On October 21 an estimated 727,121 full-time candidates will start to write their final examinations (National Senior Certificate) working through 167 question papers with the results to be released in mid-January 2025. Stunningly, there were 1.1-million learners in grade 10 in 2022, begging the question what happened to the 34% of missing learners since then or, for that matter, the 40% who started in grade 1 in 2012 when there were 1,209,973 children anticipating a full and complete education over 12 years? The staggering drop-off in candidates between grades 10 and 12 still does not ring alarm bells in either the department of basic education or enjoy sustained close-up analysis in the education research departments of our public universities.
We already know who has gone missing, so to speak. It is the children of poor and working-class families saddled with an inferior education and weaker learning outcomes. That is according to a recent World Bank report on education in the Western Cape, finding that 60% of the province’s children attend the wealthier schools (Quintiles 4 and 5) where maths and science scores are better than some first-world nations, but well below international benchmarks set in the case of poorer schools. That reality does not need an announcement from the World Bank, but it is a timely reminder that which school you attend still defines what kind of academic outcomes you can expect. The fact that the Q4 and Q5 schools are no longer white merely underlines the fact that a racially exclusive system has been replaced by a class-exclusive school system; there are no whites in Q1 and 2 schools.
What we also know is how organisations behave when put under pressure to increase performance outcomes without a corresponding investment of resources to achieve them: they take shortcuts.
What these global numbers eclipse, however, is how easy it has become to pass the NSC exams in the first place. We know by now the bigger picture of a 30% pass requirement in the normal subjects and 40% in the home languages. What we know much less of is how the micropolitics of assessment works in the daily lives of schools under pressure to increase the pass rate at almost any cost. The pressure runs top-down from the minister to the officials to the provinces and their MECs through the officials to the principal and her/his colleagues to the parents and children. I have seen how teachers burn out and learners tune out because of this unrelenting pressure.
What we also know is how organisations behave when put under pressure to increase performance outcomes without a corresponding investment of resources to achieve them: they take shortcuts. This organisational behaviour is as true in the corporate world as it is in the world of education.
Shortcuts often come with dubious ethical and, in the case of schools, educational practices. In schools, you drop difficult subjects like accountancy and replace them with easy-to-pass ones like tourism. You remove physical science from your offerings. You move your learners en masse to mathematical literacy rather than mathematics. You hold back learners in grades 10 or 11 until you can no longer do so: learners are only allowed to fail once in a phase — the FET phase includes grades 10, 11 and 12. If you failed once you must be promoted if you fail again. That explains why a healthy chunk of grade 12 learners who will write this year are YIP (year-in-phase) candidates, which simply means they failed twice already. (Journalists, please do your job and ask the minister how many YIP learners are in grade 12 every year.)

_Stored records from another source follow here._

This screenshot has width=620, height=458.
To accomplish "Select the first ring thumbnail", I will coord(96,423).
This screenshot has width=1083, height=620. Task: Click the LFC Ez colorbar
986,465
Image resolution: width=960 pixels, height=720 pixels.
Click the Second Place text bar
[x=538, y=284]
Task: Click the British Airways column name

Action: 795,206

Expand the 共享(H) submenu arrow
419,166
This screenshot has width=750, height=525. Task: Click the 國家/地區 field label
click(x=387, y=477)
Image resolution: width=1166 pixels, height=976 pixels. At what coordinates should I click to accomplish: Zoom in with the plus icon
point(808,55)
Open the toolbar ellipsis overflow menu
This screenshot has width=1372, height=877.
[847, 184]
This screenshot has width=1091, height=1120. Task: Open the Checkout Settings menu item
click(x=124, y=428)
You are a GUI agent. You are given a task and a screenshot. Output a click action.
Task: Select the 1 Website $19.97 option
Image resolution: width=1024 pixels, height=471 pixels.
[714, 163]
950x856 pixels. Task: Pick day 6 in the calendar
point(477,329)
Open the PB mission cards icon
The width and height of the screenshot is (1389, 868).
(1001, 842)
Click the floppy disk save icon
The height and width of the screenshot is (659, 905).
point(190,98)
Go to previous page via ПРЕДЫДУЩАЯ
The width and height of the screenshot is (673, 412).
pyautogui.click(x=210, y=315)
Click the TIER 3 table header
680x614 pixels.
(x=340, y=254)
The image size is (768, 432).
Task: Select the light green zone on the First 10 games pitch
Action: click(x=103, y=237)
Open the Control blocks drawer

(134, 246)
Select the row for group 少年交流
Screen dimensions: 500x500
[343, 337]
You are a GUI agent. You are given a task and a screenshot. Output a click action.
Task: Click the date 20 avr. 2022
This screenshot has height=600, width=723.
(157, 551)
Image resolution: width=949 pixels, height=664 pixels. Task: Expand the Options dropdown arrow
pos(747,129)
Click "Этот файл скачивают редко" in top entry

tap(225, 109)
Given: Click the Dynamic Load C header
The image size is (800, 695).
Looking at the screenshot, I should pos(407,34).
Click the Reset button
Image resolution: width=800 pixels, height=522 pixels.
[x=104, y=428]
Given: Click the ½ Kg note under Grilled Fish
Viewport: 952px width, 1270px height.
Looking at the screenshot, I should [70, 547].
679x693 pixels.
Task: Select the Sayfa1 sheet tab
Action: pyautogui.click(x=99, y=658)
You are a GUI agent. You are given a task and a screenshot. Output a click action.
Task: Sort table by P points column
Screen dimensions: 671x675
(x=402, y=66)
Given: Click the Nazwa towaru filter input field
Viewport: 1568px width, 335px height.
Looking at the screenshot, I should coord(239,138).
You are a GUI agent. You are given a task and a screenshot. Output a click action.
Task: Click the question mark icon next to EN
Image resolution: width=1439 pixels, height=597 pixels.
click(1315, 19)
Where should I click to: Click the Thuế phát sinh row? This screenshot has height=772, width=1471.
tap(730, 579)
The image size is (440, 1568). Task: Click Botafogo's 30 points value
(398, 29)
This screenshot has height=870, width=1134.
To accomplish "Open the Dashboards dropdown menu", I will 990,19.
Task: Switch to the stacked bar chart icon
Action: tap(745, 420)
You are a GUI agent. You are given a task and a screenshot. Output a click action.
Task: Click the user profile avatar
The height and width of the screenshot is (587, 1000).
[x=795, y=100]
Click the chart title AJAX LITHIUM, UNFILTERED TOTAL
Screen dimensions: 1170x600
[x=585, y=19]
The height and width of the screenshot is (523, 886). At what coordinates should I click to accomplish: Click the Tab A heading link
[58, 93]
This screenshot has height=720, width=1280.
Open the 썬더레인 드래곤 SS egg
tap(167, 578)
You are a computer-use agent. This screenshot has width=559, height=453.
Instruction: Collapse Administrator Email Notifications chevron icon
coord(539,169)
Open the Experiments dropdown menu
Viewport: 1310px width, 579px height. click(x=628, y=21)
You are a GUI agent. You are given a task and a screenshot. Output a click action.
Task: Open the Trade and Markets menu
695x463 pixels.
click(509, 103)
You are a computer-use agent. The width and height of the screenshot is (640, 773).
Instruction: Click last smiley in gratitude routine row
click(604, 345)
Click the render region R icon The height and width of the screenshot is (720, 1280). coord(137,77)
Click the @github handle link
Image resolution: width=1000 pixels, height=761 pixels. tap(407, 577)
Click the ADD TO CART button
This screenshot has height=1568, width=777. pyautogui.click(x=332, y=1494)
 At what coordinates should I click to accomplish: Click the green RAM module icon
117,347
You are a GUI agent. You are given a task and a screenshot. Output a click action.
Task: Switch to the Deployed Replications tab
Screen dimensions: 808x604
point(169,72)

When you dig deeper, you find that there is a built-in assessment design that enables tens of thousands of students merely to get over the line. The first two or three questions in every examination are intentionally simple so that if you did well in that first set for, say, papers 1 and 2 of mathematics, you can easily achieve the minimum pass mark of 30%. In other words, the later and more challenging questions 4 and 5 can be avoided because those are really for the top learners in mainly the upper quintile schools. Here’s the deal: both officials and teachers tell grade 12s all the time to only concentrate on those easy questions with the logic that not only do they pass as individual learners, but the schools average pass rate goes up as well. As a strategy to pass, fine. But is this a good education? No.
I used to be critical of these practices because it denies young people a solid education that is both challenging and expands the horizons of their knowledge. Less so now. Because until we find ways of equalising the resources available to all schools we should pause judgment on those schools and teachers who try to get learners over the line with the meagre resources at their disposal.